Histoire d’une crapule

Minute rédigée par Frédérique Doucet

index Pierre Dac disait, dans une célèbre boutade, « celui qui est parti de zéro pour n’arriver à rien dans l’existence n’a de merci à dire à personne ». Si Maupassant avait pu connaître cette phrase, il aurait bien ri, lui qui, dans son roman Bel-Ami, nous dresse un portrait à la fois similaire et contraire de son héros Georges Duroy qui, parti de rien mais arrivé très haut, prend bien garde à ne remercier personne pour son ascension fulgurante.

            Il est beau et porte bien sa moustache frisée. D’abord timide et fauché, ce fils de cabaretier et de paysanne normands qui végète dans un maigre emploi aux chemins de fer de Paris va apprendre ce que saisir une opportunité veut dire. Cette opportunité, c’est la rencontre fortuite avec Forestier, un vague ami avec qui il renoue et auquel il s’accroche, telle une sangsue. Forestier, journaliste, lui propose une place dans son journal. Georges, qui ne connaît rien au métier, va voir là l’occasion de se pousser dans la bonne société parisienne. L’ambition qui couve en lui se révèle et n’aura plus de frein.

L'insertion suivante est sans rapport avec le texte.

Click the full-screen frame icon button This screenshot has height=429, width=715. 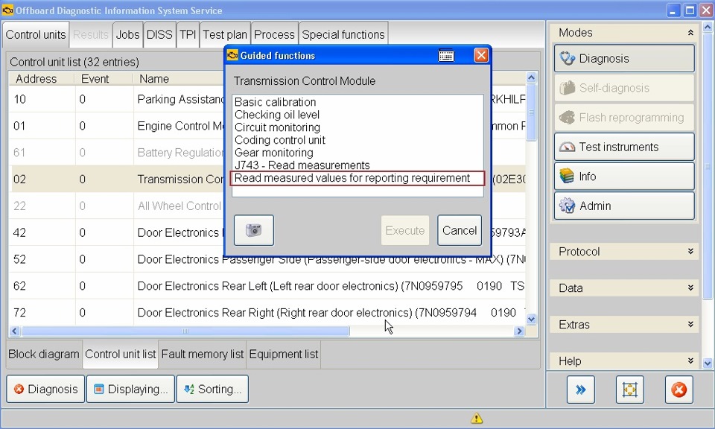point(629,390)
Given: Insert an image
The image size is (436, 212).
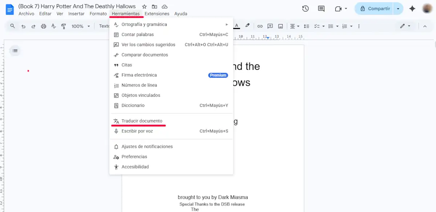Looking at the screenshot, I should point(280,26).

            Comment grimper, si ce n’est en s’appuyant sur les autres et, si nécessaire, en les écrasant au passage ? C’est surtout les femmes qu’il va exploiter dans son parcours de vainqueur. Aidé en cela par son physique avantageux, celui que la fille de sa première maîtresse a surnommé Bel-Ami prend les femmes, les dorlote un moment, exploite au maximum les possibilités qu’elles lui offrent puis les jette, sans remords ni états d’âme.

            C’est ainsi que l’obscur Georges Duroy devient le baron Du Roy de Cantel, titre aussi faux que les sentiments qu’il professe pour le beau sexe dont il se sert pour assouvir ses ambitions.

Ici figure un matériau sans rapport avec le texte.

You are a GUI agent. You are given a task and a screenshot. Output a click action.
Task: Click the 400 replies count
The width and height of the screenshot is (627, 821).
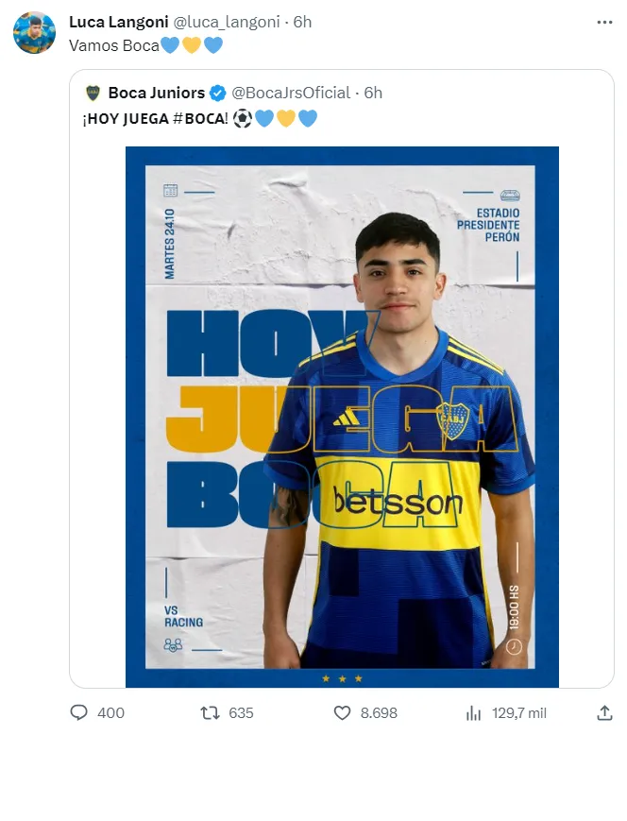tap(110, 713)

            Bel-Ami est en réalité une belle crapule : sans foi ni loi, hypocrite, cupide, avide de reconnaissance toujours usurpée.

            Maupassant nous dresse ici le portrait d’un arriviste détestable, dont le manque de scrupule n’a d’égal que la beauté. Portrait universel et intemporel, car les siècles passent et l’âme humaine demeure la même, avec parfois des fulgurances magnifiques mais souvent, une noirceur extrême.

Guy de Maupassant, Bel-Ami (1885), Paris, Lgf, 1979.